Goal of the exercise:
The entire listing is to be repeated verbatim.

===

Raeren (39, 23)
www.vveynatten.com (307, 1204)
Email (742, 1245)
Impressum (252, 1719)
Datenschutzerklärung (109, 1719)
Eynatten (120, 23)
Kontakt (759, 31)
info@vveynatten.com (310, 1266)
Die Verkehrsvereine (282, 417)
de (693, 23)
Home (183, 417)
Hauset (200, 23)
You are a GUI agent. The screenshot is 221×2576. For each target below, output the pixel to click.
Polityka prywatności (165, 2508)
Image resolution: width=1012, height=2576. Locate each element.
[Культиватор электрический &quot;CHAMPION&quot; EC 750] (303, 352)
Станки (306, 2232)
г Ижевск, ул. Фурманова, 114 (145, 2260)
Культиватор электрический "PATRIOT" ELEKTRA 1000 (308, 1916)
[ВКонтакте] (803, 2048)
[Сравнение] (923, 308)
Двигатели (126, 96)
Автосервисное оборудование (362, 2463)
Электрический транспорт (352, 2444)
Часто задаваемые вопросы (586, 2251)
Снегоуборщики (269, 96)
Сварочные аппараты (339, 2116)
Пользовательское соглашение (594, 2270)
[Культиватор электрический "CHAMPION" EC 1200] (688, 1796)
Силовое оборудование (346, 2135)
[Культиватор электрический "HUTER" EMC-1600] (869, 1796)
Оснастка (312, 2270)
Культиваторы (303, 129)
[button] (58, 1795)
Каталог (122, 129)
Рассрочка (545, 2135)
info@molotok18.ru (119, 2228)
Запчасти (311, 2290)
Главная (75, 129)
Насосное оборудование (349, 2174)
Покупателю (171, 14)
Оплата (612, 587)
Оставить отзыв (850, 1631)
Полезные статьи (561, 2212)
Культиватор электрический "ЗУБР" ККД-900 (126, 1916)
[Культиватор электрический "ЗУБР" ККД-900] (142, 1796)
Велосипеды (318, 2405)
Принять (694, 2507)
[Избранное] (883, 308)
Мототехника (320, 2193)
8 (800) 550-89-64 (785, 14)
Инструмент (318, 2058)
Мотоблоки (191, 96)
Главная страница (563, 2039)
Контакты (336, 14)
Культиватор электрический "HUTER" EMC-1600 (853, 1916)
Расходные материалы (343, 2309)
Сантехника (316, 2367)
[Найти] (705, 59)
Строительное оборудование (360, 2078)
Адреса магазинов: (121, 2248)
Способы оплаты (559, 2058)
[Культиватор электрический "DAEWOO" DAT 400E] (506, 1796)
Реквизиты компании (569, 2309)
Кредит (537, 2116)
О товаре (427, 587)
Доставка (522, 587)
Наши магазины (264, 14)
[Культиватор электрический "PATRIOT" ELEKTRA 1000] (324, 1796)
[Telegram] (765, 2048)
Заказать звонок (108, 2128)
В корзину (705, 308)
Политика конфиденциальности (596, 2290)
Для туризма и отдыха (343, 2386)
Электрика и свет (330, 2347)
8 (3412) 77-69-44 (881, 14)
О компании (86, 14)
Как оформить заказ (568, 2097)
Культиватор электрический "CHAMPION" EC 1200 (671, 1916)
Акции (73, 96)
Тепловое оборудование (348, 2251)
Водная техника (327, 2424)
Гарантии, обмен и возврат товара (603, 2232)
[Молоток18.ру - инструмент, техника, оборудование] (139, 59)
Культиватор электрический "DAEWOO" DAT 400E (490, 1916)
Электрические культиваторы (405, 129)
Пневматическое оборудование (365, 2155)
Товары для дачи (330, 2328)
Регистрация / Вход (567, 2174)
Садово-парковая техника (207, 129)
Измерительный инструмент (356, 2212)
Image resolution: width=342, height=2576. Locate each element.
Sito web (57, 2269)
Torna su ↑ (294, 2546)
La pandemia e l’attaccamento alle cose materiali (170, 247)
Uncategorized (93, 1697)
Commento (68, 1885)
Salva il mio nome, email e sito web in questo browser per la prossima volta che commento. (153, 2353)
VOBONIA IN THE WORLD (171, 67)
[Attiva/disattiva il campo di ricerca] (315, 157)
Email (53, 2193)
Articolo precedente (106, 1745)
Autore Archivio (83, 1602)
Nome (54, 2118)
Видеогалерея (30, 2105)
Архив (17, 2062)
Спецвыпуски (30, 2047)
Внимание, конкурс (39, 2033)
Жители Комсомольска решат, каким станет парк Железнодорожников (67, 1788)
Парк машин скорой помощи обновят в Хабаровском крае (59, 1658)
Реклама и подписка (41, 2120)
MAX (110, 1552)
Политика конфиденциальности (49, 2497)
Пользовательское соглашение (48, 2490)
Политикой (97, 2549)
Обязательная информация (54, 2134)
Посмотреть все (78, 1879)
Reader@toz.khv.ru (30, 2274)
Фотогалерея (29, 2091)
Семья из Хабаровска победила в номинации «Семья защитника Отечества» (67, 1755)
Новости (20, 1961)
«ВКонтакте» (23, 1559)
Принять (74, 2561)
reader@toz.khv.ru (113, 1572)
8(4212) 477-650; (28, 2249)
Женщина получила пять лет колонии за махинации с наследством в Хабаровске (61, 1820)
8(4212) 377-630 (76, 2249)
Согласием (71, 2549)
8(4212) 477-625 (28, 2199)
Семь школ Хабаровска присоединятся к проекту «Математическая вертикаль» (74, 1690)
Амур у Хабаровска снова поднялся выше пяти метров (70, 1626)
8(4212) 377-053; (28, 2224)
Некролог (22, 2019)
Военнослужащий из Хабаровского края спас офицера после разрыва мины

===

Output for this exercise:
Raeren (39, 23)
www.vveynatten.com (307, 1204)
Email (742, 1245)
Impressum (252, 1719)
Datenschutzerklärung (109, 1719)
Eynatten (120, 23)
Kontakt (759, 31)
info@vveynatten.com (310, 1266)
Die Verkehrsvereine (282, 417)
de (693, 23)
Home (183, 417)
Hauset (200, 23)
You are a GUI agent. The screenshot is 221×2576. For each target below, output the pixel to click.
Polityka prywatności (165, 2508)
Image resolution: width=1012, height=2576. Locate each element.
[Культиватор электрический &quot;CHAMPION&quot; EC 750] (303, 352)
Станки (306, 2232)
г Ижевск, ул. Фурманова, 114 (145, 2260)
Культиватор электрический "PATRIOT" ELEKTRA 1000 (308, 1916)
[ВКонтакте] (803, 2048)
[Сравнение] (923, 308)
Двигатели (126, 96)
Автосервисное оборудование (362, 2463)
Электрический транспорт (352, 2444)
Часто задаваемые вопросы (586, 2251)
Снегоуборщики (269, 96)
Сварочные аппараты (339, 2116)
Пользовательское соглашение (594, 2270)
[Культиватор электрический "CHAMPION" EC 1200] (688, 1796)
Силовое оборудование (346, 2135)
[Культиватор электрический "HUTER" EMC-1600] (869, 1796)
Оснастка (312, 2270)
Культиваторы (303, 129)
[button] (58, 1795)
Каталог (122, 129)
Рассрочка (545, 2135)
info@molotok18.ru (119, 2228)
Запчасти (311, 2290)
Главная (75, 129)
Насосное оборудование (349, 2174)
Покупателю (171, 14)
Оплата (612, 587)
Оставить отзыв (850, 1631)
Полезные статьи (561, 2212)
Культиватор электрический "ЗУБР" ККД-900 (126, 1916)
[Культиватор электрический "ЗУБР" ККД-900] (142, 1796)
Велосипеды (318, 2405)
Принять (694, 2507)
[Избранное] (883, 308)
Мототехника (320, 2193)
8 (800) 550-89-64 (785, 14)
Инструмент (318, 2058)
Мотоблоки (191, 96)
Главная страница (563, 2039)
Контакты (336, 14)
Культиватор электрический "HUTER" EMC-1600 (853, 1916)
Расходные материалы (343, 2309)
Сантехника (316, 2367)
[Найти] (705, 59)
Строительное оборудование (360, 2078)
Адреса магазинов: (121, 2248)
Способы оплаты (559, 2058)
[Культиватор электрический "DAEWOO" DAT 400E] (506, 1796)
Реквизиты компании (569, 2309)
Кредит (537, 2116)
О товаре (427, 587)
Доставка (522, 587)
Наши магазины (264, 14)
[Культиватор электрический "PATRIOT" ELEKTRA 1000] (324, 1796)
[Telegram] (765, 2048)
Заказать звонок (108, 2128)
В корзину (705, 308)
Политика конфиденциальности (596, 2290)
Для туризма и отдыха (343, 2386)
Электрика и свет (330, 2347)
8 (3412) 77-69-44 (881, 14)
О компании (86, 14)
Как оформить заказ (568, 2097)
Культиватор электрический "CHAMPION" EC 1200 (671, 1916)
Акции (73, 96)
Тепловое оборудование (348, 2251)
Водная техника (327, 2424)
Гарантии, обмен и возврат товара (603, 2232)
[Молоток18.ру - инструмент, техника, оборудование] (139, 59)
Культиватор электрический "DAEWOO" DAT 400E (490, 1916)
Электрические культиваторы (405, 129)
Пневматическое оборудование (365, 2155)
Товары для дачи (330, 2328)
Регистрация / Вход (567, 2174)
Садово-парковая техника (207, 129)
Измерительный инструмент (356, 2212)
Image resolution: width=342, height=2576. Locate each element.
Sito web (57, 2269)
Torna su ↑ (294, 2546)
La pandemia e l’attaccamento alle cose materiali (170, 247)
Uncategorized (93, 1697)
Commento (68, 1885)
Salva il mio nome, email e sito web in questo browser per la prossima volta che commento. (153, 2353)
VOBONIA IN THE WORLD (171, 67)
[Attiva/disattiva il campo di ricerca] (315, 157)
Email (53, 2193)
Articolo precedente (106, 1745)
Autore Archivio (83, 1602)
Nome (54, 2118)
Видеогалерея (30, 2105)
Архив (17, 2062)
Спецвыпуски (30, 2047)
Внимание, конкурс (39, 2033)
Жители Комсомольска решат, каким станет парк Железнодорожников (67, 1788)
Парк машин скорой помощи обновят в Хабаровском крае (59, 1658)
Реклама и подписка (41, 2120)
MAX (110, 1552)
Политика конфиденциальности (49, 2497)
Пользовательское соглашение (48, 2490)
Политикой (97, 2549)
Обязательная информация (54, 2134)
Посмотреть все (78, 1879)
Reader@toz.khv.ru (30, 2274)
Фотогалерея (29, 2091)
Семья из Хабаровска победила в номинации «Семья защитника Отечества» (67, 1755)
Новости (20, 1961)
«ВКонтакте» (23, 1559)
Принять (74, 2561)
reader@toz.khv.ru (113, 1572)
8(4212) 477-650; (28, 2249)
Женщина получила пять лет колонии за махинации с наследством в Хабаровске (61, 1820)
8(4212) 377-630 (76, 2249)
Согласием (71, 2549)
8(4212) 477-625 (28, 2199)
Семь школ Хабаровска присоединятся к проекту «Математическая вертикаль» (74, 1690)
Амур у Хабаровска снова поднялся выше пяти метров (70, 1626)
8(4212) 377-053; (28, 2224)
Некролог (22, 2019)
Военнослужащий из Хабаровского края спас офицера после разрыва мины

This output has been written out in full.